Database Profiling in IRI Workbench
Editors Updates: Q2’16: In addition to the database profiling wizard in the data discovery menu group in IRI Workbench described below, IRI has introduced robust data classification that enables the application of field rules for multi-source data transformation and protection through data class libraries. Q2’18: IRI has also introduced a schema-wide pattern search wizard to find PII matching RegEx or literal values in multiple tables at once. Q2’19 & Q1’24: IRI also provides inter/intra-schema data class searching and masking for users IRI FieldShield, DarkShield, or Voracity. IRI has also recently published this article to show how the DB profiling results below display in Splunk.
With more data being culled from more aspects of business today, easy awareness of its content and nature is vital to ensuring the quality, quantity, and security of these collections. Data profiling is the essential discovery process that helps you analyze, classify, cleanse, integrate, mask, and report on data in your repositories.
In addition to structured and unstructured data discovery (and metadata definition) wizards, as well as built-in E-R diagramming, the database profiling tool in IRI Workbench allows you to examine the structure and completeness of relational database data, and validate that the proper data is being stored in the right places. In this article, we will examine this tool, and show how it delivers table-value search results and statistical metadata.
To access the Database Profiler, navigate to the table you wish to access in the Data Source Explorer. Right-click on the table and mouse over the IRI option. On the menu that appears, select New Database Profile.
On the first wizard page, set up the location and destination of the job, and select the output of the profile report, as .csv or a .txt file, or both.
- the .csv format is useful for importing into new tables and databases, whereas
- the .txt format is a pre-formatted report, useful for reviewing results quickly.
Statistical Profiling Information
The next part of the wizard will appear with two tables:
- The top table is a list of all tables in the database, with the table that launched the wizard highlighted by default.
- This check box allows you a one-click option to scan every table and row in your database.
- The bottom table shows the profiling options, followed by the columns of the highlighted table in which you choose to perform the options.
Click on any table in the list you wish to view and profile.

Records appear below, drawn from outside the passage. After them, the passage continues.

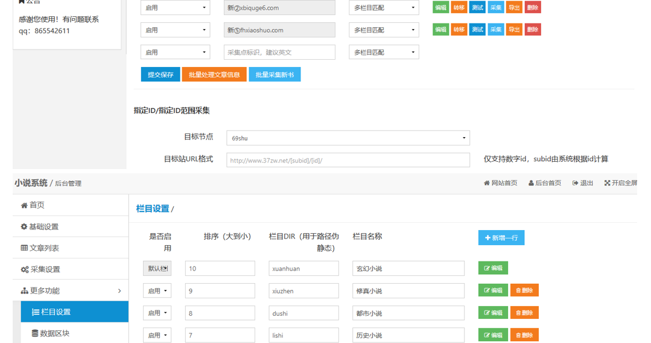Click the 基础设置 gear icon in the sidebar
This screenshot has width=651, height=343.
pyautogui.click(x=24, y=227)
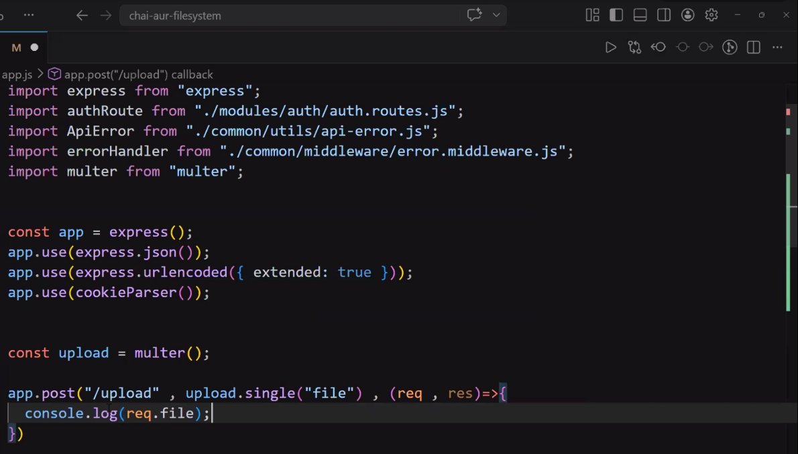
Task: Toggle the Primary Side Bar
Action: 616,14
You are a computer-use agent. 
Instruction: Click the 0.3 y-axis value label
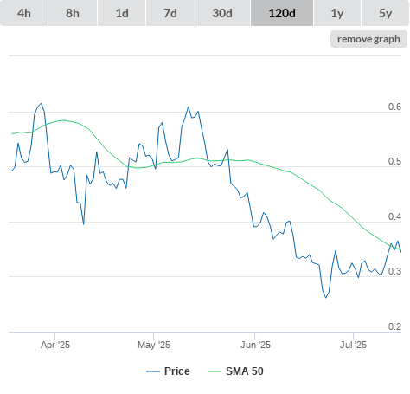[x=394, y=271]
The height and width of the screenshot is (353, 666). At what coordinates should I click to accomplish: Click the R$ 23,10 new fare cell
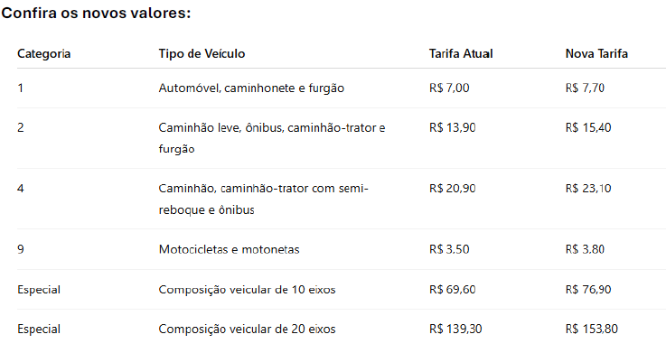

The options matrix will automatically change to represent the columns of the selected table. There are several ways to handle the viewing options:
- For all options, click the top check box in the table, labelled All, and all of the metadata will be reported.
- For basic options only (counting and values), select the check box labelled Basics.
- For length options only (value lengths), select the check box labelled Lengths.
If you have many columns in your table and want to select the same option for all of them, click the option name itself, and all of the columns will have that option selected. You can deselect columns within the option.
Once everything is set, click Finish and then the profile will then be generated for you.
Expression Search
A unique choice in the options table is the -Expression Search-. This option allows you to search columns against a variety of search options. These options are:
- Regular Expressions (Pattern Search). This locates and counts the number of times a value matches the format of a search pattern.
- Fuzzy String. This option allows you to search for strings similar to those you enter, and to select or specify search conditions.
- Values File. This option allows you to compare a string to every string in a set file and count each string that has a match.
The Expression Search page has 6 important sections
- A Search Type combo box to select the type of search to perform.
- The options group that changes depending on the search type selected
- Regular Expression: has two buttons; browse which browses the existing regular expressions, and Create… which allows the creation of new regular expressions.
- Fuzzy String: has a counting box that specifies the threshold of the fuzzy search (how close the strings have to be to be considered a match), and a combo box to select the fuzzy search algorithm to use.
- Values File: has a button Browse… that lets you search for the set file to use for the value search.
- A text box where you will enter the data for your search.
- A drop-down list of the tables to which you can apply the expression search.
- A drop-down list of the columns to which you can apply the expression search.
- A table that lists the searches you have created that will be performed by the profiler.
To create a regular expression filter:
- From the Search Type combo, select Regular Expression.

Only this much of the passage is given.